Renewable Energy Zones
The plan includes 43 Renewable Energy Zones which are selected for the quality of their renewable resource, and their proximity to consumers and existing transmission.
By state, the needs are forecast to be:
- Tasmania: over 3.7 GW of onshore wind by 2049-50, with no offshore wind. Project Marinus and the Central Highlands REZ are established from 2029-30 onward.
- Victoria: 22 GW new utility-scale wind and solar by 2049-50 including 9 GW offshore wind. Increased network capacity from Victoria – New South Wales Interconnector West (VNI West) and Western Renewables Link (WRL) allows more wind in Western Victoria and solar in Murray River REZs. Offshore wind can access the network capacity vacated by retiring coal generation in the La Trobe Valley, and delays need for network upgrades in Gippsland areas.
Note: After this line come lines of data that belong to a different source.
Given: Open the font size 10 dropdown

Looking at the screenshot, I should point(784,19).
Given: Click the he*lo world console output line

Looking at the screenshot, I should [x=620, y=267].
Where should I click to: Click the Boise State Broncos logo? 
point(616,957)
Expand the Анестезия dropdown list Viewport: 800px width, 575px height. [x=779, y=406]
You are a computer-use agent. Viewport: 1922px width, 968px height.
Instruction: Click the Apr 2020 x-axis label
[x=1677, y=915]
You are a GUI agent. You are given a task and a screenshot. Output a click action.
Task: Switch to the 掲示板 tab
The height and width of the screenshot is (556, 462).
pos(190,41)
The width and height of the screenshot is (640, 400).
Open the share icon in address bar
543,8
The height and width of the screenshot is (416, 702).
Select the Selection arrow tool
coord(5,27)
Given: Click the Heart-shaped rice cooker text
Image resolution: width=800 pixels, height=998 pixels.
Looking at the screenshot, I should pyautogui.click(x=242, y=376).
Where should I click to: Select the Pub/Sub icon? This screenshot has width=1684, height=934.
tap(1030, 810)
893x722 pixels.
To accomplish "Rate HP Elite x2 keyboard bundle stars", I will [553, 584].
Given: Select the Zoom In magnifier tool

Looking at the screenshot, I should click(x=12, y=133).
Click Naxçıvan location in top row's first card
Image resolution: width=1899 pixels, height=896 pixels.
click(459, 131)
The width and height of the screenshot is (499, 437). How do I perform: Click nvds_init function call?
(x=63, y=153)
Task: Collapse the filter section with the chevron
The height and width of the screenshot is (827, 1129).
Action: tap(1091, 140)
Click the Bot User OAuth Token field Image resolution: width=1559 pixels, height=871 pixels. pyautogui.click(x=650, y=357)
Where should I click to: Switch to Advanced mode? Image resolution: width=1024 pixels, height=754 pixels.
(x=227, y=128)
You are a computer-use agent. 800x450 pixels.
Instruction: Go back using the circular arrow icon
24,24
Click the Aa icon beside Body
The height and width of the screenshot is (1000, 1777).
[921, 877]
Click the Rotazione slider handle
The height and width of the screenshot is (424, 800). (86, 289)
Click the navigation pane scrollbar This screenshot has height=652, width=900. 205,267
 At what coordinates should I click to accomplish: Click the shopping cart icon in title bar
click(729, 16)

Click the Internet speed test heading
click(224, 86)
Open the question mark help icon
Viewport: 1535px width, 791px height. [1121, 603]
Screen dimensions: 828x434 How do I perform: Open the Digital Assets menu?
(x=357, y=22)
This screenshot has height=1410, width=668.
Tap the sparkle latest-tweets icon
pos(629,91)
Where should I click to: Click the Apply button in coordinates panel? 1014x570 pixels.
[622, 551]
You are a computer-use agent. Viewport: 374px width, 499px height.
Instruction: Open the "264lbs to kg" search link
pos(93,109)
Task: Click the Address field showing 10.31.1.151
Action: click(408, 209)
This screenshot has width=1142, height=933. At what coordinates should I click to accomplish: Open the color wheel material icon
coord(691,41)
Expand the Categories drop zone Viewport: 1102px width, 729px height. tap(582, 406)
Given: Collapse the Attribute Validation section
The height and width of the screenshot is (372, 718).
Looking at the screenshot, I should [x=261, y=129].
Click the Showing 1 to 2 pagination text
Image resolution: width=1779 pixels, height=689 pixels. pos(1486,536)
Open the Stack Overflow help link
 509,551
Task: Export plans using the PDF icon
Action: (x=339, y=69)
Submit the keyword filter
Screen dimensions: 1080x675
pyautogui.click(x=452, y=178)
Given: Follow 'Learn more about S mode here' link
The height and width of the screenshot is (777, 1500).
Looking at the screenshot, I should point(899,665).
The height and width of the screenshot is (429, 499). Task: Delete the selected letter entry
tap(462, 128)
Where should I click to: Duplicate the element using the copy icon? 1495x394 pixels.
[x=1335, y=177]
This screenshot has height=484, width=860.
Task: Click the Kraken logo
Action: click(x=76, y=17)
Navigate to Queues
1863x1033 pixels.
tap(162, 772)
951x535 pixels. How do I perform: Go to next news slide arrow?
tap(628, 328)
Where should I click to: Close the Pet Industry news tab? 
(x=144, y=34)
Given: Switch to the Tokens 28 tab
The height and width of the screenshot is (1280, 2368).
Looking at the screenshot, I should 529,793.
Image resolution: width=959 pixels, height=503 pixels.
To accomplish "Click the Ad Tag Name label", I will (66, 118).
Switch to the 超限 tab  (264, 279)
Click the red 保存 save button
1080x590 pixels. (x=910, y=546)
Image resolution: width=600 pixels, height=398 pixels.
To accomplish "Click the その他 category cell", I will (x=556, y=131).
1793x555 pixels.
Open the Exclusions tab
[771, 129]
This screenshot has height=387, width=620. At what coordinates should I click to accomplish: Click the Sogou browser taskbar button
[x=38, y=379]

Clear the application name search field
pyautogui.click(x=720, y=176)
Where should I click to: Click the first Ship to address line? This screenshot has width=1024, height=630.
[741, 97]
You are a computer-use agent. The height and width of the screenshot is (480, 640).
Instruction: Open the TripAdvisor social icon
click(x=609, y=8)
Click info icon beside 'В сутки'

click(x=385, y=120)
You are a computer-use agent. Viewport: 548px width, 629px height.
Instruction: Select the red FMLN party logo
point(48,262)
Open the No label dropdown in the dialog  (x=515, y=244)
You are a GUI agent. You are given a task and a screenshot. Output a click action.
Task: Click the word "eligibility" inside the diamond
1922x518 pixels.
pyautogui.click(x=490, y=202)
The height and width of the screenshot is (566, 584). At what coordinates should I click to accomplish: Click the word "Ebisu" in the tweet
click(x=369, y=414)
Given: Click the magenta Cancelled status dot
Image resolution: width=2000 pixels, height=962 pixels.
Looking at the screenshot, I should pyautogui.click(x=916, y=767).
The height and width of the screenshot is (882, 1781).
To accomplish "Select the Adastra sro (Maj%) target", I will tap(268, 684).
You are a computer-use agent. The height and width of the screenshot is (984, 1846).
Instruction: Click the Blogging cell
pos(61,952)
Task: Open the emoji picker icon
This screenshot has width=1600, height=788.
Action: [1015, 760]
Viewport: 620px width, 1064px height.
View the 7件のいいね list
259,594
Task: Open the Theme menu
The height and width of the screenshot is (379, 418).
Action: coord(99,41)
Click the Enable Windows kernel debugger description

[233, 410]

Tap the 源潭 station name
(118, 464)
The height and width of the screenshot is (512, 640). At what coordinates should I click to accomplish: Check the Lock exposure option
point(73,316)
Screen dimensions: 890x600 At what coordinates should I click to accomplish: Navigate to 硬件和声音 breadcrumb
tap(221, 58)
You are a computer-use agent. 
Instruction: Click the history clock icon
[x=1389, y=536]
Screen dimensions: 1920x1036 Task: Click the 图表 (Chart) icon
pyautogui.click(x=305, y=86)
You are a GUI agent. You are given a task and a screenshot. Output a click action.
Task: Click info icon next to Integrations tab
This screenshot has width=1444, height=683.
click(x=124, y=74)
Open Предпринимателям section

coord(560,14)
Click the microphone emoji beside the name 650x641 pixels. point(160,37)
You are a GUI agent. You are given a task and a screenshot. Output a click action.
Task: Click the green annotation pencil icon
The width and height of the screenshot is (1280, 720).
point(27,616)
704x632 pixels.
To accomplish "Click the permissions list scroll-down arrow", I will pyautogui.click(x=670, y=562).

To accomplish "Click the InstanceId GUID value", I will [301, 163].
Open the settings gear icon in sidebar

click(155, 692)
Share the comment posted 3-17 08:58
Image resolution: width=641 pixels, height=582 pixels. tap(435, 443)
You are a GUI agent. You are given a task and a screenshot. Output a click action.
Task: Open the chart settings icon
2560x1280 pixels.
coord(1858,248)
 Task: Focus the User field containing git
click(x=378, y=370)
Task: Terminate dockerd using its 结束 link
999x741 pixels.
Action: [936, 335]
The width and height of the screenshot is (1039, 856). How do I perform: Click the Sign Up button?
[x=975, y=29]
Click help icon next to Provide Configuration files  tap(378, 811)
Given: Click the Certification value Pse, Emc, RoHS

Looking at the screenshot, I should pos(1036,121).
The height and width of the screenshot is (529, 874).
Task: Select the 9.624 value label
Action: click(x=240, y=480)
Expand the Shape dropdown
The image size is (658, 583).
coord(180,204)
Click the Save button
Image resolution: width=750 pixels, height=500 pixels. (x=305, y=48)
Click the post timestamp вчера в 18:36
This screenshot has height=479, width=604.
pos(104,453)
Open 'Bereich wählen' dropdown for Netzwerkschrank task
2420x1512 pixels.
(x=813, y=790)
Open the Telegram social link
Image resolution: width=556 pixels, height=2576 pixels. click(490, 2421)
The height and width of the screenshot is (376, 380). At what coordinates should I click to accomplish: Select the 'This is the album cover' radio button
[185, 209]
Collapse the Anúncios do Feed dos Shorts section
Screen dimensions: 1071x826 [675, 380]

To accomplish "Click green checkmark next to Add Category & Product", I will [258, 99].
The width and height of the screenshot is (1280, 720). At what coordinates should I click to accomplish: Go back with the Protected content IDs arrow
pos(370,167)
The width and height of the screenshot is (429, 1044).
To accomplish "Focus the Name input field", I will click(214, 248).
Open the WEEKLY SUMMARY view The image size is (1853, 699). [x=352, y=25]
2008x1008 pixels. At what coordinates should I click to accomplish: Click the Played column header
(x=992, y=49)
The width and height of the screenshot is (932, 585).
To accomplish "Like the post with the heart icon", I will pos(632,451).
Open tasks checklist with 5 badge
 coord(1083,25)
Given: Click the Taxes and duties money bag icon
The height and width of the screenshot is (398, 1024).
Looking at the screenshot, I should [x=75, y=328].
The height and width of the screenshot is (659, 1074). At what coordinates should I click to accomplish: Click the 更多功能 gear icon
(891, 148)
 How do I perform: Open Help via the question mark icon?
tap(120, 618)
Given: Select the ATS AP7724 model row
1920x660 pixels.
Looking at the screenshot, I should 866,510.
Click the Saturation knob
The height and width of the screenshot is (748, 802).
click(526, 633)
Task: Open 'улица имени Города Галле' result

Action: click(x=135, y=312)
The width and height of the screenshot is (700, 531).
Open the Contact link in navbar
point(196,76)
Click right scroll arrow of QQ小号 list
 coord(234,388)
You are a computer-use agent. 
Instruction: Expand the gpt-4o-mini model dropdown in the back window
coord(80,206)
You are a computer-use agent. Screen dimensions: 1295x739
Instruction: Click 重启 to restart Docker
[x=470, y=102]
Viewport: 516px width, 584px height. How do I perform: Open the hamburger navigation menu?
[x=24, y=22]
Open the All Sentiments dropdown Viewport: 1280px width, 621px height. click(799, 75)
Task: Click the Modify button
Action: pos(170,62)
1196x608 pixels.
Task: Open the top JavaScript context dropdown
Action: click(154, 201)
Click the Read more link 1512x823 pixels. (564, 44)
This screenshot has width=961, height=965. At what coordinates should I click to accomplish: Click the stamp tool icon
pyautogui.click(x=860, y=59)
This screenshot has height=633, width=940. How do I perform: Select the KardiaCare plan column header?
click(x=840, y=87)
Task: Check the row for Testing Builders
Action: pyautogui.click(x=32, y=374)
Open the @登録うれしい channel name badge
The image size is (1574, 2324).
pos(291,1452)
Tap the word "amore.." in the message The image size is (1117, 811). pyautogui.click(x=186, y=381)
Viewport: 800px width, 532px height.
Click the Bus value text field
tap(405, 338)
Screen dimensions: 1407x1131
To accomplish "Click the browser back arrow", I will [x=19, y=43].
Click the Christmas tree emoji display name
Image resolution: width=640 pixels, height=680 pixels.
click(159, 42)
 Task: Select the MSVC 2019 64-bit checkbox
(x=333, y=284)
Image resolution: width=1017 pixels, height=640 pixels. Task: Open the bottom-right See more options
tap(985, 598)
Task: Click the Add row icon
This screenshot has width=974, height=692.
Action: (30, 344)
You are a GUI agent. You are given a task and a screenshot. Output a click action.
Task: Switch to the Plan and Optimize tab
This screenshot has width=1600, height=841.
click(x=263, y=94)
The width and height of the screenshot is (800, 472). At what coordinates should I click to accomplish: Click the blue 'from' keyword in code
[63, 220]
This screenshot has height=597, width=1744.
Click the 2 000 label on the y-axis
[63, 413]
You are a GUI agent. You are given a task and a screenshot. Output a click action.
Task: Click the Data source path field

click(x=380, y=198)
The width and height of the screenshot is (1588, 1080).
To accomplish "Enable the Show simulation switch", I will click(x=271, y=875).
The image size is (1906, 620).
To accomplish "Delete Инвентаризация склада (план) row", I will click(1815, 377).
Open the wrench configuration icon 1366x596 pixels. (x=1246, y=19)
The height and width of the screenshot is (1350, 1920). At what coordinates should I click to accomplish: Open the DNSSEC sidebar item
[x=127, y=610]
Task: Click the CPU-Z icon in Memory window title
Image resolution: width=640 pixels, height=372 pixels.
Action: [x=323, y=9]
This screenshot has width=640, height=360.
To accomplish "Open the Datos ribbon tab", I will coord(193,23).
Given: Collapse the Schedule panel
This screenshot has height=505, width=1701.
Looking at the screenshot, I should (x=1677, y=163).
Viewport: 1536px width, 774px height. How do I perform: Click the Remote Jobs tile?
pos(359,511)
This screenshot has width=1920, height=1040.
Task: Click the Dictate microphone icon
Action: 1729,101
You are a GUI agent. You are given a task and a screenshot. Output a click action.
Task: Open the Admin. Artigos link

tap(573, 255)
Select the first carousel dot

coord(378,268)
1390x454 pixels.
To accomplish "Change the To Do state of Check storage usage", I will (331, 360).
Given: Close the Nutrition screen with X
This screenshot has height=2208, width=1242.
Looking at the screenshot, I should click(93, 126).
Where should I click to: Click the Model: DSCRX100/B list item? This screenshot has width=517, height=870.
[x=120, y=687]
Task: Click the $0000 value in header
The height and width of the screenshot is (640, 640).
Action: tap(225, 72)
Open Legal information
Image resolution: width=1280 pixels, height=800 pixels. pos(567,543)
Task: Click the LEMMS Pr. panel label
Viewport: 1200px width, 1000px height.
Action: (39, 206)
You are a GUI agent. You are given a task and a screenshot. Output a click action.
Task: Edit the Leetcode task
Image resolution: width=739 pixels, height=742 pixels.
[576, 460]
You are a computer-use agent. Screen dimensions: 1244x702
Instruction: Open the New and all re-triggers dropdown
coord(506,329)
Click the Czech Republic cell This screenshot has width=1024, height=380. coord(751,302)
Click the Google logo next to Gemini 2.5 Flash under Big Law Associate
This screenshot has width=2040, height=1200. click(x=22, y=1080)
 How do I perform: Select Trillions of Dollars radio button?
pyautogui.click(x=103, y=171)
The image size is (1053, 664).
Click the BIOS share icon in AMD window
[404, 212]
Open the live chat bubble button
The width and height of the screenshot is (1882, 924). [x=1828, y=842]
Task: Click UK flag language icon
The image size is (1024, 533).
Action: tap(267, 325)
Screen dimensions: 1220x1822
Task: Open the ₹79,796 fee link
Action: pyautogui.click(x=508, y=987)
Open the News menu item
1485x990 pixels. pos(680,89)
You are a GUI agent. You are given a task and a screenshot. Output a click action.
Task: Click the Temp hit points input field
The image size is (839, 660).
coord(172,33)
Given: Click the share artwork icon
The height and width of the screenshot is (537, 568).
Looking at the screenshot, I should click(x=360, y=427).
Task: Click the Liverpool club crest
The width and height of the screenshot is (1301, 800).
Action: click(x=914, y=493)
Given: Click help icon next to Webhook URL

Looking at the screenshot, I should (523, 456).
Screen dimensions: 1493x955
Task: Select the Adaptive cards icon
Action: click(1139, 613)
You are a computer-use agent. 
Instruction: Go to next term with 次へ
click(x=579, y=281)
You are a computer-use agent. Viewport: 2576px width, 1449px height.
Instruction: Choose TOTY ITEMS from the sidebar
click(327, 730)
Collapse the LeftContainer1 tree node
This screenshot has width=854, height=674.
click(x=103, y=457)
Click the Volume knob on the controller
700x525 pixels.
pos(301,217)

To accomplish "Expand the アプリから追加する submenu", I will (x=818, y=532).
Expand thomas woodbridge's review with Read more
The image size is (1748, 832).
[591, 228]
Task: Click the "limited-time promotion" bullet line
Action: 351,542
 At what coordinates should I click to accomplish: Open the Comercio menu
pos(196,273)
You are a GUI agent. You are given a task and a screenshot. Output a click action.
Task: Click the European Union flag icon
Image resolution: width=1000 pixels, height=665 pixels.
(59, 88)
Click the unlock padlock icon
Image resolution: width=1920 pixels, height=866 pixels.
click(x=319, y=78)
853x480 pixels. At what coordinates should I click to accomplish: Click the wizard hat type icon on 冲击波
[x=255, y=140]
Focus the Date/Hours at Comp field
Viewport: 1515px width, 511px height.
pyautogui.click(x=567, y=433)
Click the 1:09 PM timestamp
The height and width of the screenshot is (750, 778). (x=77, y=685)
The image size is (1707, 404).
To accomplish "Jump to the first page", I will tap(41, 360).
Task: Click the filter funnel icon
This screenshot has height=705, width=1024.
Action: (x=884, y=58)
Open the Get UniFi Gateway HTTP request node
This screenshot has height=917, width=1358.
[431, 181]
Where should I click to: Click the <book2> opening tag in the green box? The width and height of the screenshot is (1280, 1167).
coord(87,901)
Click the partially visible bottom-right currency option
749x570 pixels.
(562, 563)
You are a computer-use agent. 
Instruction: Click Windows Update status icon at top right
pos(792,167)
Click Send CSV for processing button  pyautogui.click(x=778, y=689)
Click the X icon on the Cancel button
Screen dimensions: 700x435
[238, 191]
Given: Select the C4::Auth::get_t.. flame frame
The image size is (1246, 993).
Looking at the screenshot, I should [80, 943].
- South Australia: 9 GW new utility-scale wind and solar by 2049-50. Over 9 GW of new renewables are forecasted for the region by 2050. Expansion of the Mid-North South Australia REZ is needed in the mid-2040s to access mid-north wind and northern solar.
- New South Wales: 34 GW new utility-scale wind and solar by 2049-50. Resource diversity will be opened by new networks, with an even mix of wind and solar across the state. Over 14 GW new generation capacity in Central-West Orana, 12 GW in New England, 4 GW in South West New South Wales, and 2.4 GW in Hunter-Central Coast by 2050. No offshore wind is yet forecast for New South Wales.
- Queensland. 46 GW new utility-scale wind and solar by 2049-50. The CopperString 2032 and Queensland SuperGrid upgrades allow new renewables in North Queensland (7.7 GW wind), Isaac (9 GW, mainly solar), Fitzroy (11 GW, mainly solar), Darling Downs (15 GW each of solar and wind). REZs in the south of the state are forecast to make use of existing network capacity as coal retires.
As an example of how this can, AEMO provide the following example. On 24 October 2023, 72.1% of total NEM generation came from renewable sources, a new record for a 30-minute period. Basically the system works, we just need to do a lot more of it.
One strange forecast is an increase in the use of gas, from the 11GW currently to 16GW in 2050. States like Victoria are moving away from gas in a big way, with new homes built after January 2024 no longer allowed to be connected to gas. Although cleaner than coal, gas still produces CO2 emissions, which appears to compete with the objective of being at net zero by 2050.